The implication of epigenetic regulation in the development of devastating diseases, mostly cancer and neurological disorders, underscores the potential of developing drugs able to revert disease-associated epigenetic marks. To date several drugs developed to target epigenetic modifiers are in active clinical trials, and so far, molecules targeting DNA N-methyl transferase inhibitors (DNMTi) and histone deacetylase inhibitors (HDACi) have been approved by FDA, such as nucleoside-based compounds, 5-azacytidine and 5-aza-2’-deoxycytidine. However, the lack of selectivity, toxicity and chemical instability represent a serious concern for the use of these drugs.

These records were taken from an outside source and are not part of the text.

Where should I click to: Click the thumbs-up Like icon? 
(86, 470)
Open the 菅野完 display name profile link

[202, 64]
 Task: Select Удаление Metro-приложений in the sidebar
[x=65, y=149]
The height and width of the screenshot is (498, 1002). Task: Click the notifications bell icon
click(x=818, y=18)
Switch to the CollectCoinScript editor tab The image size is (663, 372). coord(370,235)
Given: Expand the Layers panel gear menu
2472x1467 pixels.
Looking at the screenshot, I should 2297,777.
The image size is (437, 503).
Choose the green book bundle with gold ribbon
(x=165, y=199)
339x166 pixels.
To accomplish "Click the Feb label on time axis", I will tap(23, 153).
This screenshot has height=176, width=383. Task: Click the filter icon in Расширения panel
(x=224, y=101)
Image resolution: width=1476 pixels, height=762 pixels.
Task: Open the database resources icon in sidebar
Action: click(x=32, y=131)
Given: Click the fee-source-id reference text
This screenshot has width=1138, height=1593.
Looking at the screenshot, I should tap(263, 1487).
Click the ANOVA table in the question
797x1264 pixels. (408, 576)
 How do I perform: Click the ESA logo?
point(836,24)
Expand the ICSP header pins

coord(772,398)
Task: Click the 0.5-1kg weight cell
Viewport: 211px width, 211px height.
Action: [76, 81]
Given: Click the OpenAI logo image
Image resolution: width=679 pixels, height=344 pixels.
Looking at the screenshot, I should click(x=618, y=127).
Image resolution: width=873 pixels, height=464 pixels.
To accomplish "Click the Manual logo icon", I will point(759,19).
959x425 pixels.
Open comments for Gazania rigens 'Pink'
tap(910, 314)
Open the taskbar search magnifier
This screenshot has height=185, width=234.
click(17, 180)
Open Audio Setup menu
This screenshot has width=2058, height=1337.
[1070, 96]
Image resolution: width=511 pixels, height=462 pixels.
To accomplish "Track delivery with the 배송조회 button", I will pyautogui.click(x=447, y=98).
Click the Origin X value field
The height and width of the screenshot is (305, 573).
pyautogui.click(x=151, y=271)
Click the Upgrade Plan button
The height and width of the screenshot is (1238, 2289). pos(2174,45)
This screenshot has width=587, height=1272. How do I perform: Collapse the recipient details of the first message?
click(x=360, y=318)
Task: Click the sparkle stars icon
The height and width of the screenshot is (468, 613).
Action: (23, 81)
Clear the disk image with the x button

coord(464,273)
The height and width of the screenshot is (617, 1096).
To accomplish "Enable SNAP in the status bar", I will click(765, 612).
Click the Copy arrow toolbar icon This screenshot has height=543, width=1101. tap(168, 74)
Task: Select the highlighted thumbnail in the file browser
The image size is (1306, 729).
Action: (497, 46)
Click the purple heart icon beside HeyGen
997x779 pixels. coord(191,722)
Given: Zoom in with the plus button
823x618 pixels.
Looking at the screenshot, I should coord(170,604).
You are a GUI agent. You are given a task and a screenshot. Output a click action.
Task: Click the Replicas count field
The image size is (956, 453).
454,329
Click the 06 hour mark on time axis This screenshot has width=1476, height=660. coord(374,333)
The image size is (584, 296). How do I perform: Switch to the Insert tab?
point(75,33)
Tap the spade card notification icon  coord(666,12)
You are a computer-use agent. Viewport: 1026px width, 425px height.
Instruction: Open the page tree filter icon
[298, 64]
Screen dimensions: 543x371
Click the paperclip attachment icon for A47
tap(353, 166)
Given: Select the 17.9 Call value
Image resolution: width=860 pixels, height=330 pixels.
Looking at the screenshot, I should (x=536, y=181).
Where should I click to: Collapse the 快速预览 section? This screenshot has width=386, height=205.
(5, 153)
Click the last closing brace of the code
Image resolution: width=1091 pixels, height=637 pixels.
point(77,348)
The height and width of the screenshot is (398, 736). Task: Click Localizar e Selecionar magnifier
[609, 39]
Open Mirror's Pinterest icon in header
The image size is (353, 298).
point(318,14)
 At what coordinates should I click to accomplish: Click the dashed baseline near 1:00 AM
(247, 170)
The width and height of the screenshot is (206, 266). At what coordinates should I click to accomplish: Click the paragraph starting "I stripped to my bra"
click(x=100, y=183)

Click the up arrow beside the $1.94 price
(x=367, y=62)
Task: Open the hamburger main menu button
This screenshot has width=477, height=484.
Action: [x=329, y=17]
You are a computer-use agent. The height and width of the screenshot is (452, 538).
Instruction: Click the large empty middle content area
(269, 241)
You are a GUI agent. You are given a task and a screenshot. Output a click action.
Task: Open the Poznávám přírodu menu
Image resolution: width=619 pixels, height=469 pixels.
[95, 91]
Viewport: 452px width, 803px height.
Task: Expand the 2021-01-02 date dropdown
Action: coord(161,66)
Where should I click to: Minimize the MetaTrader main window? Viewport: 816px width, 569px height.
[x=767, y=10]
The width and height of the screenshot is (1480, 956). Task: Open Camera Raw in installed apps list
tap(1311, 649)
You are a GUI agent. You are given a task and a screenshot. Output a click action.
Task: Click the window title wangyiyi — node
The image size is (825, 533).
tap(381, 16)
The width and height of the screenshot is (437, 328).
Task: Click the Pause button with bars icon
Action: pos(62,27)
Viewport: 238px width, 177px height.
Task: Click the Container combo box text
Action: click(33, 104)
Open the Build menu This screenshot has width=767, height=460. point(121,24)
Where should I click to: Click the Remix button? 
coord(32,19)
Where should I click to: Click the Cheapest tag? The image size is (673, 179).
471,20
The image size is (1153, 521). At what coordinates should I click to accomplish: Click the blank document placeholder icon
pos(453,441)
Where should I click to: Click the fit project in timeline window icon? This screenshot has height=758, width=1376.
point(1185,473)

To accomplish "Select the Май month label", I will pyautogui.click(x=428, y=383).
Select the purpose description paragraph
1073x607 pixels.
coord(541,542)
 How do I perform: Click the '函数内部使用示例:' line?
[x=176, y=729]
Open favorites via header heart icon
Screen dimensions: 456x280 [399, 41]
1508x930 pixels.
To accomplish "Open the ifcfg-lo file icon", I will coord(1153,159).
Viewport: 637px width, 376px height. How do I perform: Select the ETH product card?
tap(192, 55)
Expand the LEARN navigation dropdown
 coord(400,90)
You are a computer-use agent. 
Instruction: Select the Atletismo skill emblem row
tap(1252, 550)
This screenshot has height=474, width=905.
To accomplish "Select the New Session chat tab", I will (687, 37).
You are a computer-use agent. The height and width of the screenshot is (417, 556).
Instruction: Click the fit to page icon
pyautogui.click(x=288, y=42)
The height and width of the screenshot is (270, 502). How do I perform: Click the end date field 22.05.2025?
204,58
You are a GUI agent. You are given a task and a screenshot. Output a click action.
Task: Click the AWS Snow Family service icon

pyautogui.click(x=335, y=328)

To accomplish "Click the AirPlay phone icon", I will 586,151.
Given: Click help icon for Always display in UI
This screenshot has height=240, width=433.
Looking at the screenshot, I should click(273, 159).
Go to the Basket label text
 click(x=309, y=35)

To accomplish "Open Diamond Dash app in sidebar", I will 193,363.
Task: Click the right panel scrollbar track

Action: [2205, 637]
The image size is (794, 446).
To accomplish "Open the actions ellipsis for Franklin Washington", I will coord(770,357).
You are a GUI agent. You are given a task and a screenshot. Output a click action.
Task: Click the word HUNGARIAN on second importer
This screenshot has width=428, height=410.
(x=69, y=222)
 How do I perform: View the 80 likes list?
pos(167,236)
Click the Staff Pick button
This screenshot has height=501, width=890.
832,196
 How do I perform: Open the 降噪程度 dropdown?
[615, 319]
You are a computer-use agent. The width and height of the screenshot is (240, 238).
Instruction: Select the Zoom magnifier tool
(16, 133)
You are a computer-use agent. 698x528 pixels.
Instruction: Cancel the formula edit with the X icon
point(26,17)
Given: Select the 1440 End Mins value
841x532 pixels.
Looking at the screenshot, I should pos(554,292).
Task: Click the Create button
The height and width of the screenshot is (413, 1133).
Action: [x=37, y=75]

The recent observations that the epigenetic control of gene transcription can rely on structural components within long noncoding RNAs [74,75] pave the way for new drugs able to trigger the selective DNA methylation pattern of aberrantly expressed genes. A paradigmatic example is provided by the finding that short folded structures within a lncRNA, named ecCEBPA, can bind to and inactivate DNMT1 resulting in prevention of cEBPA tumor suppressor gene methylation [75]. In this regard, nucleic acid aptamers are folded RNA-based therapeutic that have the double advantage to “mimic” the structures of intracellular protein-binding ncRNAs combined with the high target selectivity and lack of toxicity. Owing to these properties, aptamers are promising candidates as precise and safe novel drugs with epigenetic modes of action. Further, the use of the SELEX technology to reproduce the functional/interacting sites of protein-binding oligonucleotides has revealed to be a promising innovative tool to investigate the impact of epigenetic mechanisms (i.e., cytosine methylation) on gene expression. Moreover, aptamer technology can be used as a powerful tool to investigate the link between CpG methylation and body’s response to disease or environmental stress.